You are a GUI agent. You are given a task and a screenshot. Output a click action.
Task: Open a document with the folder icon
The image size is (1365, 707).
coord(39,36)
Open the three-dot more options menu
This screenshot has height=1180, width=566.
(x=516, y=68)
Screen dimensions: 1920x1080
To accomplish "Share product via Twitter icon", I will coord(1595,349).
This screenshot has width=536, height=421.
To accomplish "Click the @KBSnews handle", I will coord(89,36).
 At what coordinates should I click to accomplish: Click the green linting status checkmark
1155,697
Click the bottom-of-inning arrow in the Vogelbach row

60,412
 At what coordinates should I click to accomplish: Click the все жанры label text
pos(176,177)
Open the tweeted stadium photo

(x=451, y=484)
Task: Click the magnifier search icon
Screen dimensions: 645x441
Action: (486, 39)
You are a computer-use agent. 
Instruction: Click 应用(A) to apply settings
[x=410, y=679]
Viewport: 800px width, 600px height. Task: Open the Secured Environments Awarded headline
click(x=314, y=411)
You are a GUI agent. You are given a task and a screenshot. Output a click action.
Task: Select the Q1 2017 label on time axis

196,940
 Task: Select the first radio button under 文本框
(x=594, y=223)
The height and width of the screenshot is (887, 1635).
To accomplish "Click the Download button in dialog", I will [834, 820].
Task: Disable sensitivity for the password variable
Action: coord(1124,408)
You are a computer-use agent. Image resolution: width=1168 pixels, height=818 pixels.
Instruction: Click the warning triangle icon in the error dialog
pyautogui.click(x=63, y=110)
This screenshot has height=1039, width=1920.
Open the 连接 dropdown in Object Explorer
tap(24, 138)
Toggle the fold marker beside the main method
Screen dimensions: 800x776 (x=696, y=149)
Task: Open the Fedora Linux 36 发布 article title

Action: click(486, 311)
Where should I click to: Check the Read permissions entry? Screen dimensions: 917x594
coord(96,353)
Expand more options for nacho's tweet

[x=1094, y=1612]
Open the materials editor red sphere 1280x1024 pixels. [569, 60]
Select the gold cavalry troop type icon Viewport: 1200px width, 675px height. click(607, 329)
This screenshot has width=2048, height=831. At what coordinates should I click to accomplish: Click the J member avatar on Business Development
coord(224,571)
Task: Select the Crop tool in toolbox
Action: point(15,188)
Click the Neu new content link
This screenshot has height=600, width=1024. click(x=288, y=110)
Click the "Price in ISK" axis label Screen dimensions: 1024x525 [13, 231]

*Problem details*.
From the data above, pick out each line containing "computer" and copy it.

*Exercise solution*.
You are a computer-use agent. 
You are a computer-use agent. Image resolution: width=1168 pixels, height=818 pixels.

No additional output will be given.